Вогул закинул голову и громко расхохотался:
— Груб! Вы слышали, братья? Я — груб!! — Внезапно он резко оборвал смех и свесился с седла вперед: — А тебе не кажется, урус, что ты больше не гость великого хана Ильтишу? Ты ушел из его юрты и его кочевья, и закон гостеприимства более не убережет твою поротую шкуру… Ты понял меня, урус?
Вогул выпрямился, взял в руку поводья, чуть натянул, заставив скакуна попятиться:
— Мы так помыслили, урус: позоришь ты своим видом бунчук великого хана. И посему бунчук потребно вернуть к шатру храброго Ильтишу, а тебя, урус, — выпороть за наглость и поставить к колодцу черпать воду для водопоя у наших табунов. Ты сказывал, безродный лгун, что управился един с четырьмя. Нас четверо. Что ты промолвишь ныне?
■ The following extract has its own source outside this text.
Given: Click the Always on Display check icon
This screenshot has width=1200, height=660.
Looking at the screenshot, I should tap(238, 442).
А ныне Олег мог сказать только то, что здорово влип. Против него были четверо десятников — а значит, воинов опытных, не татей лесных. Все при оружии, в броне. Хорошо хоть без копий. У Середина пика имелась — ведун оглянулся на возвышающийся над лукой седла остроконечный бунчук. Пика против всадников — это неплохо. Пару вогулов он завалит наверняка. Но если налетят скопом — больше не получится. Зарубят.
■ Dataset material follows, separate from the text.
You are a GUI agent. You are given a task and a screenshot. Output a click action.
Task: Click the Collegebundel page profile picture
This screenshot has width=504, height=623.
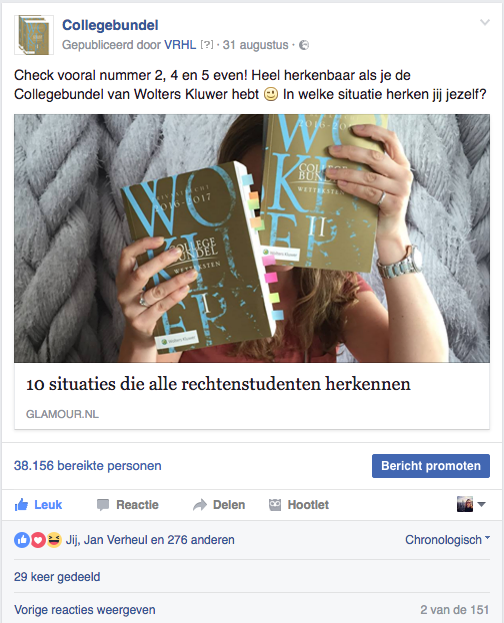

— Ты не веришь, что я в одиночку справился с четырьмя дураками? — пригладил свежевыбритое лицо ведун. — А если я дам тебе честное слово, что все было именно так?
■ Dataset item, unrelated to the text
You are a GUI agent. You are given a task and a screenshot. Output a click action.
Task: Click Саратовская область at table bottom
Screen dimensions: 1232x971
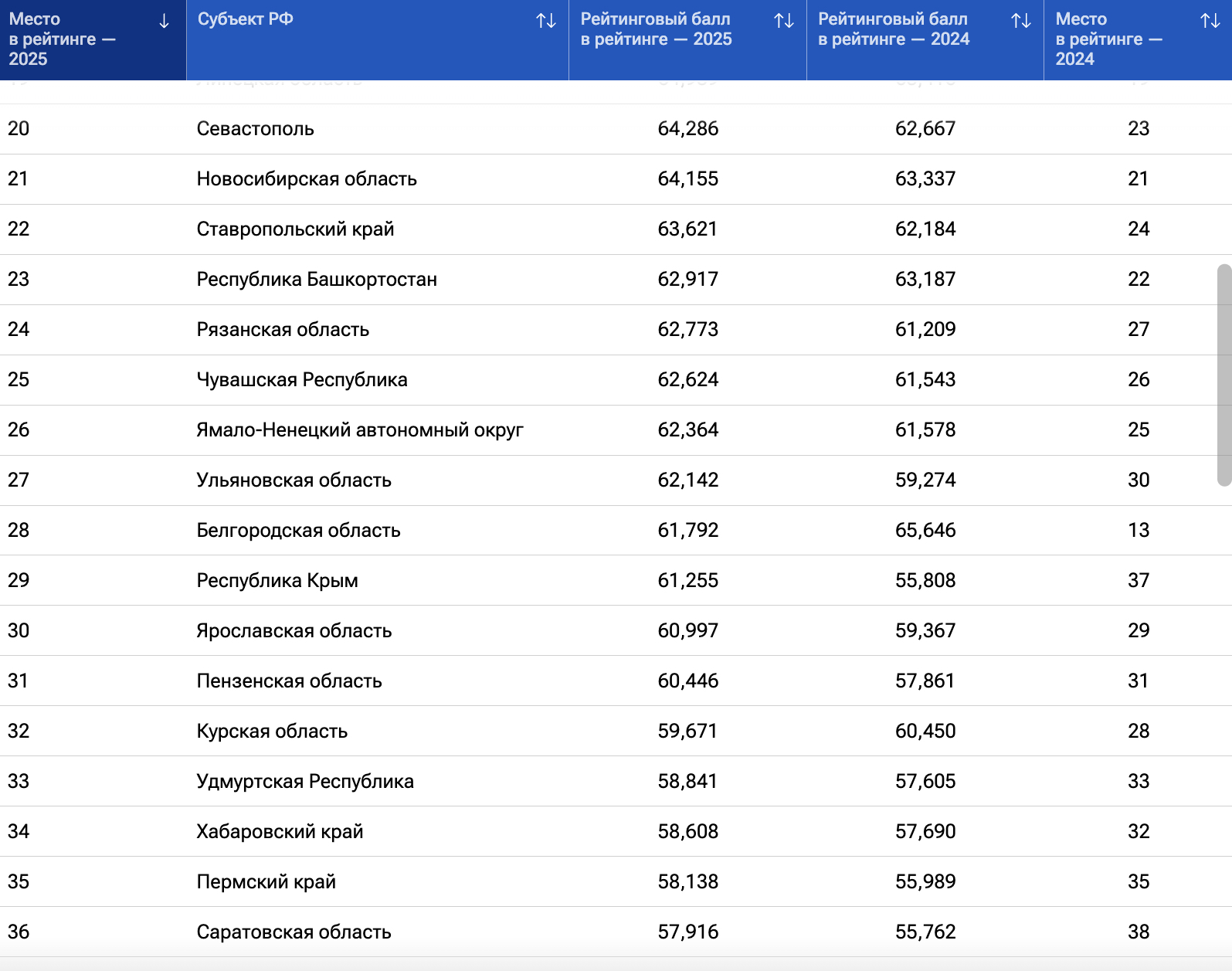click(x=294, y=932)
— Слово уруса, как степная крыса, — презрительно сплюнул вогул. — Сейчас оно у моих ног, через миг — в тайной норе. Все урусы рабы. Целуй мой сапог, урус, и я пощажу тебя и возьму рабом. Целуй — или умри, как падаль.
— Ты не веришь моим словам, воин, — укоризненно покачал головой Олег. — Наверное, ты забыл, Уйва, что я знаю твое имя?
— Что тебе в моем имени, урус? — хмыкнул всадник.
— А вот что…
Середин присел, быстро сгреб снег, до которого смог дотянуться, слепил грубый столбик, чуток утрамбовал, чтобы тот держался, сдавил сверху, создавая подобие головы, потыкал пальцами, намечая глаза, нос, рот, провел по бокам, рисуя руки с растопыренными пятью пальцами. Кто-то из десятников рассмеялся.
— Что ты творишь, урус? — неуверенно поинтересовался вогул.
— Уже сотворил… — Олег расстегнул поясную сумку, нащупал там крохи оставшегося табака, растер между пальцами. — Именем Световида могучего, Мары извечной, Стречи всевидящей, Дидилии родовитой… Нарекаю тебя именем Уйва!
Олег сдунул пыль с пальцев на снежного человечка. Очень вовремя тревожно заржал и попятился скакун вогульского десятника, словно волка учуял.
— Теперь смотри сюда! — Ведун вынул из ножен свой небольшой ножик для еды, поднес к человечку, завертел лезвием, выбирая место для удара. — Во медном городе, во железном тереме сидит добрый молодец. Семью семь цепей закован, семью семь дверей заперт. Приходила Уйвы родная матушка во слезах горючих, напоила медовой сытой, накормила крупой белоснеговой, головушку погладила, кровушку пустила…
Середин чиркнул ножом поперек щеки маленького снеговичка.
— Хочешь знать, добрый молодец Уйва, что заговор сей значит? — Олег вернул нож в ножны, расстегнул пряжку ремня. — А значит он, что в первой же стычке ты в указанном месте рану кровавую получишь. Ну как, проверим, что крепче: твой меч или мое слово?
Ведун снял ремень с оружием, перебросил его через седло, повернулся к вогулу, развел руками:
— Ну, ты готов, добрый молодец?
— Да! — Голубоглазый десятник осклабился, спрыгнул на снег, скинул полушубок, подобрал упавший с другой стороны скакуна круглый щит, выдернул из ножен меч, шагнул навстречу.